If approved at the next General Conference, the protocol would provide $25 million over four years to a traditionalist-minded denomination formed by churches that depart The United Methodist Church. Another $2 million would be provided for any other denominations formed by churches departing under the protocol.
The endorsement of progressive, centrist, and traditionalist groups gave the plan momentum, but then came the 2020 General Conference’s postponement. Late in 2020, African bishops called for renegotiating the protocol.
The killing of Black Americans, including George Floyd and Breonna Taylor by police and the ensuing nationwide and sometimes violent protests led to a churchwide anti-racism campaign. The Dismantling Racism campaign included panel discussions, new resources, and multiple actions by individuals and churches who supported Black Lives Matter protests or began efforts in their own congregations and communities to address racism.
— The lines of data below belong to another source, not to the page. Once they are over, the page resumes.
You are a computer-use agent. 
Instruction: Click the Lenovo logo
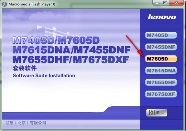coord(162,17)
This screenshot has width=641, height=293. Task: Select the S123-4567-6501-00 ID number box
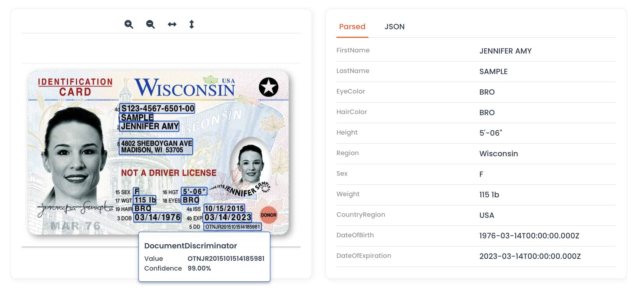pos(157,108)
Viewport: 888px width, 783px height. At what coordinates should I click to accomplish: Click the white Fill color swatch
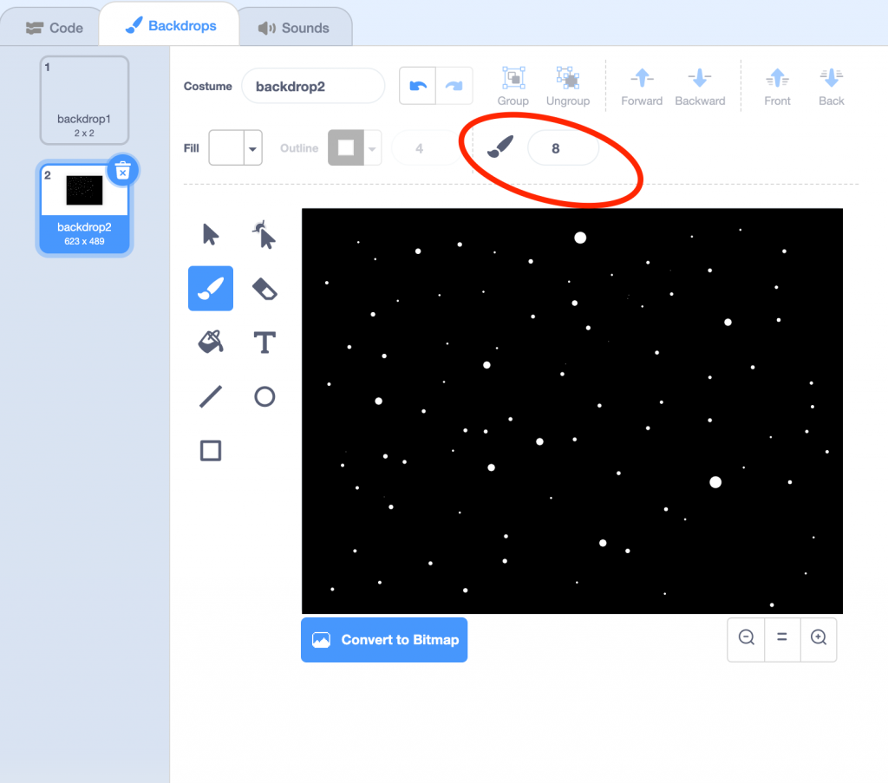[226, 148]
“There is a crucial question for the church in this current era of racial crisis and tribulations that frankly brings dehumanizing injury, harm, and death to all people of color — Black, Hispanic, Native American and Asian,” wrote Anne E. Streaty Wimberly, a United Methodist educator, in a Nov. 4 commentary for UM News. “Does the church as a whole really see, hear, and care?”
Anti-racism efforts also included Iliff School of Theology’s efforts to deal with the history of a Christianity book that was once bound in a cover made of a Native American’s skin, and Filipino efforts to aid Lumads, the largest group of indigenous people in the Philippines.
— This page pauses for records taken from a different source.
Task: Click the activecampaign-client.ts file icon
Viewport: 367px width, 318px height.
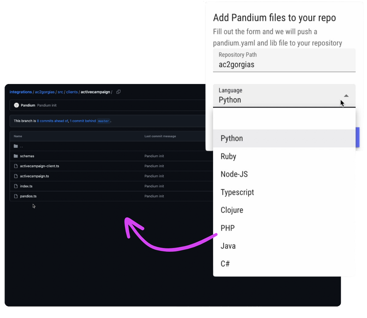Action: 16,166
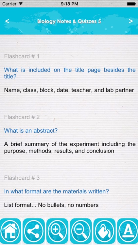Viewport: 138px width, 245px height.
Task: Tap answer 'Name, class, block, date, teacher'
Action: (69, 90)
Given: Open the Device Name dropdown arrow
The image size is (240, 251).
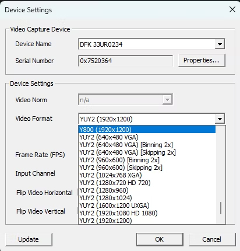Looking at the screenshot, I should click(220, 44).
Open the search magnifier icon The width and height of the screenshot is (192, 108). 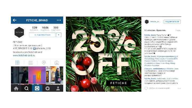pyautogui.click(x=26, y=88)
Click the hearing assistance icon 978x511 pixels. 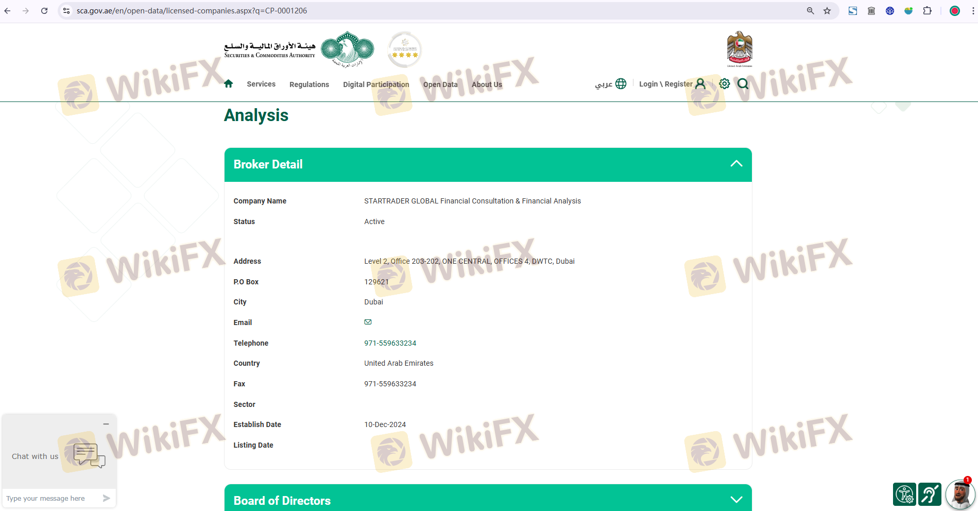[930, 495]
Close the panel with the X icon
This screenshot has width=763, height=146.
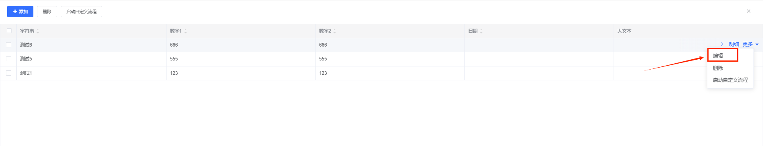click(749, 11)
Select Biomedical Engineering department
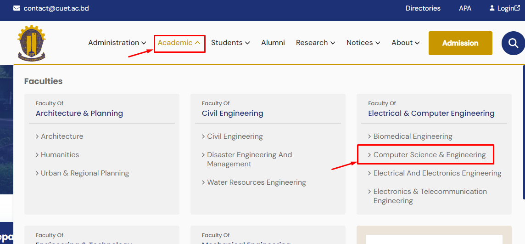 [413, 136]
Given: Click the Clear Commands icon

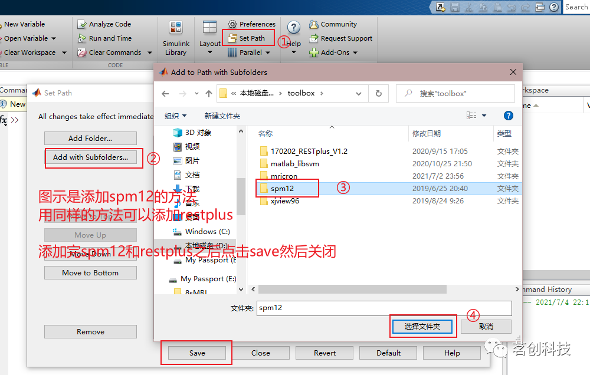Looking at the screenshot, I should [110, 52].

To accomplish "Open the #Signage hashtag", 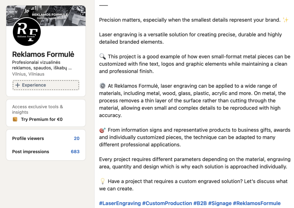I will click(220, 203).
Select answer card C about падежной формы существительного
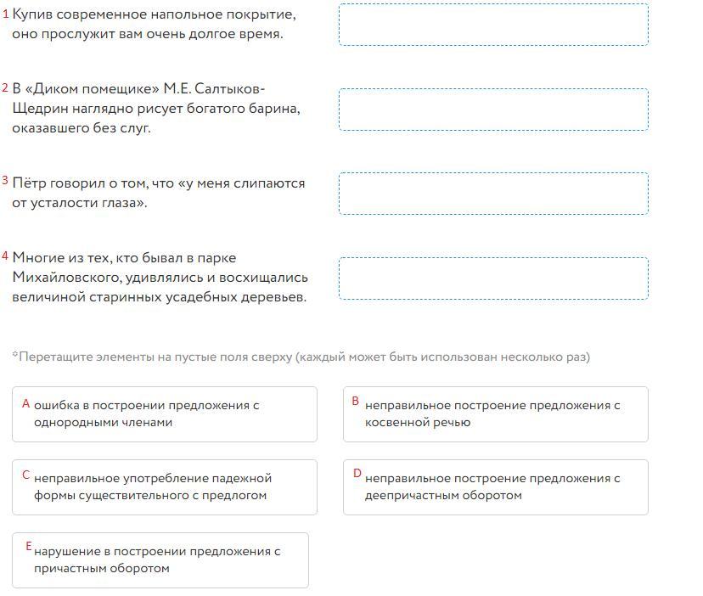Viewport: 703px width, 596px height. 165,487
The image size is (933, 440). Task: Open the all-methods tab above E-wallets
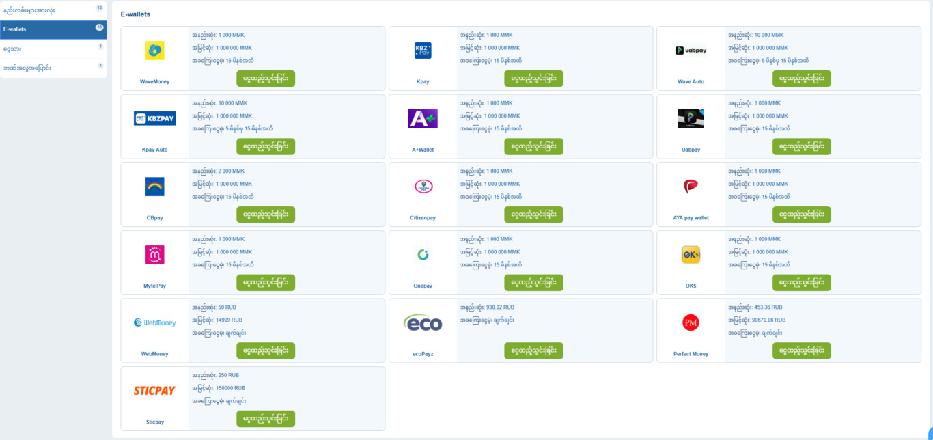pos(53,10)
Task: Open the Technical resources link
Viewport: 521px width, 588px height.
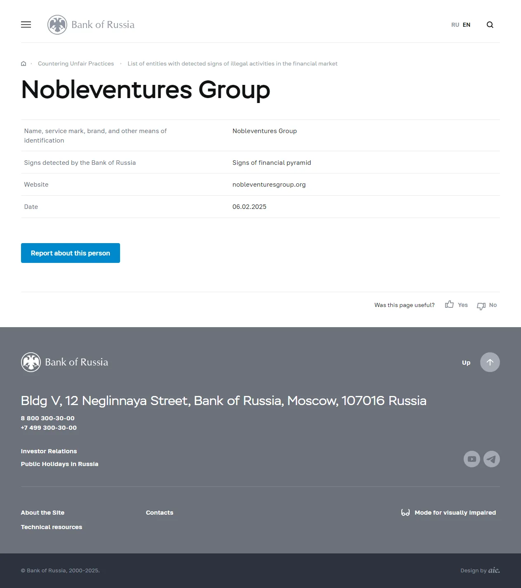Action: point(52,527)
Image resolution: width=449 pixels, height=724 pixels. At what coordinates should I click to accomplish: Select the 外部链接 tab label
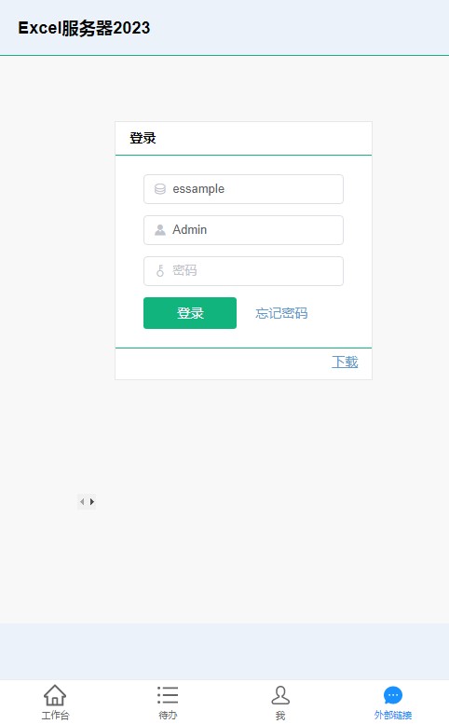coord(393,716)
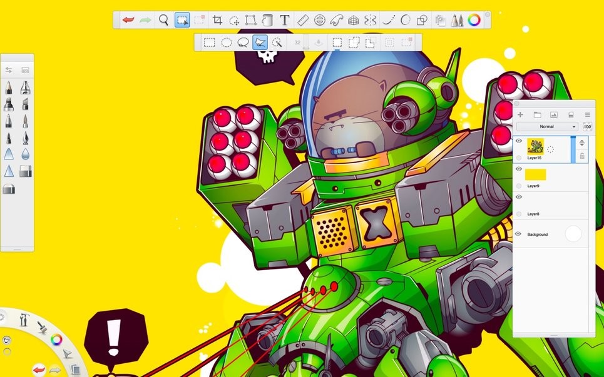The width and height of the screenshot is (604, 377).
Task: Toggle the lock on Layer16
Action: [582, 156]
With 59 points and no first-place votes, the fourth-place story was the forced postponement of the 2020 General Conference in Minneapolis to Aug. 29-Sept. 7, 2021, because of coronavirus. Not only was it dangerous because the virus might spread there, but travel restrictions would have made it difficult or impossible for many overseas delegates to attend.
“The health and safety of participants, as well as their families and communities, is a primary concern. This includes our concern for the Minneapolis area,” General Conference organizers said in a joint email to UM News.
“We also want to do all that is within our power to ensure that all delegates are fully able to participate in the many important decisions we are currently facing as a church.”
There has also been speculation about doing the General Conference virtually, which would be a titanic technological challenge because of the church’s worldwide scope.
The continuing financial strain on The United Methodist Church due to the lack of in-person worship services and dissatisfaction with the handling of LGBTQ issues by conservatives and liberals was the No. 5 story of the year, with two first-place votes and 47 points.
Hundreds of United Methodist ministries — including churches, conferences, and agencies — found a financial lifeline from the U.S. Paycheck Protection Program, which provided federally guaranteed and potentially forgivable loans to religious organizations. But that revenue did not eliminate financial challenges as ministry needs continued to grow. Most ministries reported they are managing, but it’s tough.
“It’s not rosy. It’s not, ‘Everything is great,’” said the Rev. Nate Berneking in an Oct. 12 UM News story. Berneking is the Missouri Conference director of financial and administrative ministries and president of the denomination’s National Association of Annual Conference Treasurers in the U.S.
“In some conferences, giving is only down 1 or 2%. Some conferences are down a lot more than that.”
Other stories receiving multiple votes included: United Methodist response to disasters, food insecurity, and the death of Bishop John Yambasu, as well as churches deciding to go ahead and leave the denomination.